Fig. 2: Excitatory postsynaptic potentials (EPSPs) were evoked by mossy fiber stimulation (see scheme) in CA3 neurons of P21 rats in 10 μm bisculline and 10 μm glycine. LTP was induced by 60 EPSP-action potential (AP) pairs. The three APs were evoked at 50 Hz and delayed by 10 ms after the evoked EPSP. The APs of the voltage traces are clipped. Note that the paired-pulse facilitation did not change after spike timing.

NMDA receptor subtypes: functional properties and localization

NMDA receptors are heterotetrameric complexes composed of two NR1 and two NR2 subunits (NR2A-D) subunits. Increasing expression of NR2A in hippocampal neurons after birth leads to the formation of diheteromeric NR1/NR2A and NR1/NR2B as well as triheteromeric NR1/NR2A/NR2B receptors (Fig. 3A). Despite compelling evidence for triheteromeric NMDA receptors, the functional role of these receptors in synapses is still unknown. We are currently investigating deactivation (Fig. 3B) and peak open probability of synaptic NMDA receptor subtypes in acute hippocampal slices of wild-type and NR2A knockout mice as these functional properties are very different between recombinant NR1/NR2A and NR1/ NR2B receptors.

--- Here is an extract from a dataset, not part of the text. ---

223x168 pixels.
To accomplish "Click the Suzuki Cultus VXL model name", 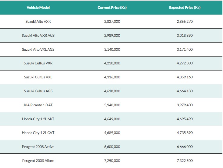I will point(38,77).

Fig. 3: (A) Expression of two different NR2 subunits within a neuron can lead to the formation of three distinct NMDAR subtypes. (B) NMDA receptor-mediated EPSCs were evoked in CA1 neurons of P28 wild-type (WT) and NR2A knockout (NR2Ako) mice in 10 μm bicuculline, 5 μm NBQX and 10 μm glycine at -40mV. (C) Schematic drawing of an excitatory synapse containing a presynaptic terminal (triangle) and a postsynaptic spine carrying synaptic NMDA receptors (black paired structures). Two astrocytes ensheath the synapse and express glutamate transporters (T) whose activity influences the activation of perisynaptic NMDARs (dark gray). An extrasynaptic NMDAR is present in the dendritic shaft (light gray).

Besides subunit composition, distinct NMDA receptor functions likely also depend on the spatial distribution of NMDA receptor subtypes within a neuron. Certain interactions of NMDA receptor subunits with other transmembrane receptors (e.g., Dopamine) and/ or intracellular signaling molecules (e.g., kinases or phosphatases) may occur at synaptic but not at peri- or extrasynaptic sites (Fig. 3C). Importantly, these interactions change during postnatal development when scaffolding and signaling complexes reorganize in the postsynaptic densities coinciding with increasing expression of a second NR2 subunit. We investigate distinct signaling pathways in apical and basal dendrites of CA1 neurons by means of protein overexpression or protein knockdown using short interfering RNAs (siRNAs).